Brent e Wti sono in volo dopo l’accordo raggiunto da Russia e Arabia Saudita nel contesto del cartello allargato Opec Plus, che vede Mosca sedere a fianco della tradizionale lobby dei produttori di greggio. Mosca e Riad hanno concordato di sforbiciare di quasi un quarto la l’offerta aggregata di greggio dei membri dell’accordo: meno quattro milioni di barili al giorni i sauditi meno 2,3 milioni i russi, meno 23% tutti gli altri componenti del cartello.

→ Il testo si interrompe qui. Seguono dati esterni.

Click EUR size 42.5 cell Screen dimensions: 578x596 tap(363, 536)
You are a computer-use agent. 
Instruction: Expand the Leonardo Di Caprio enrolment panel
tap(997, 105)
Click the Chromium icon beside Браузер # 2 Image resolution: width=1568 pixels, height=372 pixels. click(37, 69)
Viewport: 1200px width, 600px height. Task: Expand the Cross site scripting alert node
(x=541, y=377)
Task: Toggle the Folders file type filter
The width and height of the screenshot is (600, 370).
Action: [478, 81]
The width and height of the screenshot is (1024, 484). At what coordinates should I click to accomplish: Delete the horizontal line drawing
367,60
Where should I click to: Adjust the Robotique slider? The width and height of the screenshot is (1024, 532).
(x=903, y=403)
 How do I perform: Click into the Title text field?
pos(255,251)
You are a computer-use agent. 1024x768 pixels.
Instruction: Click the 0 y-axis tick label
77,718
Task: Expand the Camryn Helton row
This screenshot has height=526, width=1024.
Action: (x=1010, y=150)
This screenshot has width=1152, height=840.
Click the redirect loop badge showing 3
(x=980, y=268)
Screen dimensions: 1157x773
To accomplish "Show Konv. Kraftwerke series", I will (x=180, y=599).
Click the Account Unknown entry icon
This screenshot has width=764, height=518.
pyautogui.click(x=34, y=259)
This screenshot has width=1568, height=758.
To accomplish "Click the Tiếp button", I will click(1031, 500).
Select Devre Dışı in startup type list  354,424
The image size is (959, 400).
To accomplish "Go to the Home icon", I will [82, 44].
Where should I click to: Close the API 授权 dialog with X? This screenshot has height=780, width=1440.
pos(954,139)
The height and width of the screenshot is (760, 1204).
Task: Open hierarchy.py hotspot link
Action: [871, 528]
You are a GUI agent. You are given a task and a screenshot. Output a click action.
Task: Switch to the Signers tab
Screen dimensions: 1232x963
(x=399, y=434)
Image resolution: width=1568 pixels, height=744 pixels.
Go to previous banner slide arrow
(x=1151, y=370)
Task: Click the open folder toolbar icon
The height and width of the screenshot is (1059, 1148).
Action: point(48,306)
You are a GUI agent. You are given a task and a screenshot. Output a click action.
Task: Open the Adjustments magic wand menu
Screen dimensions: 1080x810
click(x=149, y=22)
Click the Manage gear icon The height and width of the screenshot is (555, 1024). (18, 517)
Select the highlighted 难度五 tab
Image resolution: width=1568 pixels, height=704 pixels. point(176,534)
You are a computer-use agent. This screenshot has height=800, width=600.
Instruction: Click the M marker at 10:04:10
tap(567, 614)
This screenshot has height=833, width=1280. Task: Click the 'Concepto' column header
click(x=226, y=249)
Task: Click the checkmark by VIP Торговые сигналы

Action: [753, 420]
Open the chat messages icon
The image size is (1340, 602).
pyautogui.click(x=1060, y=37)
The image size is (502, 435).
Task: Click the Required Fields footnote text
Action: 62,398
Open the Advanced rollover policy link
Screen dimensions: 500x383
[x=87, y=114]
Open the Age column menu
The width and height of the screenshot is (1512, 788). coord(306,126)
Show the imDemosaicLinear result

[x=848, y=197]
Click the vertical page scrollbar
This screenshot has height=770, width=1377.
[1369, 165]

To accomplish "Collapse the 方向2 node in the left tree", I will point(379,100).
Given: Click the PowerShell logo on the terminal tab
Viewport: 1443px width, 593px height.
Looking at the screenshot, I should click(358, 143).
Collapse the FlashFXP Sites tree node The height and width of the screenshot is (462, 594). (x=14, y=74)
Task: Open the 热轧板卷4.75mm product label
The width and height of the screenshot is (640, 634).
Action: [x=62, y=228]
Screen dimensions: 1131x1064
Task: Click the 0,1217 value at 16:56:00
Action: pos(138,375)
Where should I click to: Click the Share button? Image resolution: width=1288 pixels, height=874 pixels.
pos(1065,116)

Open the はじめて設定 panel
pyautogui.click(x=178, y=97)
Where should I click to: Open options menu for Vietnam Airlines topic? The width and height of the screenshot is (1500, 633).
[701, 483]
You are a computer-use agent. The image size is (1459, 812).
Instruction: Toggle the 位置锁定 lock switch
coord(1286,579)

La conferenza telematica tra i dirigenti dei ministeri energetici dei Paesi membri ha imposto di fatto un armistizio alla guerra del petrolio in atto da diverse settimane, che ha reso estremamente turbolenti i mercati internazionali. Mosca e Riad si sono fronteggiate a colpi di aumenti dell’offerta, e a essere messi in difficoltà sono stati soprattutto gli Stati Uniti. Washington ha visto l’industria dello shale oil accartocciarsi e ha cercato un asse con Mosca per evitare di risultare la grande sconfitta. Come sottolinea La Stampa, “il presidente Donald Trump nei giorni scorsi aveva fatto pressione
affinché si arrivasse al compromesso spiegando che anche la produzione record degli Stati Uniti si ridurrà «automaticamente» in base alla domanda di mercato”. Mosca chiede azioni più incisive da parte di Washington dopo aver fatto asse con gli States nel fare pressione sulla corte saudita.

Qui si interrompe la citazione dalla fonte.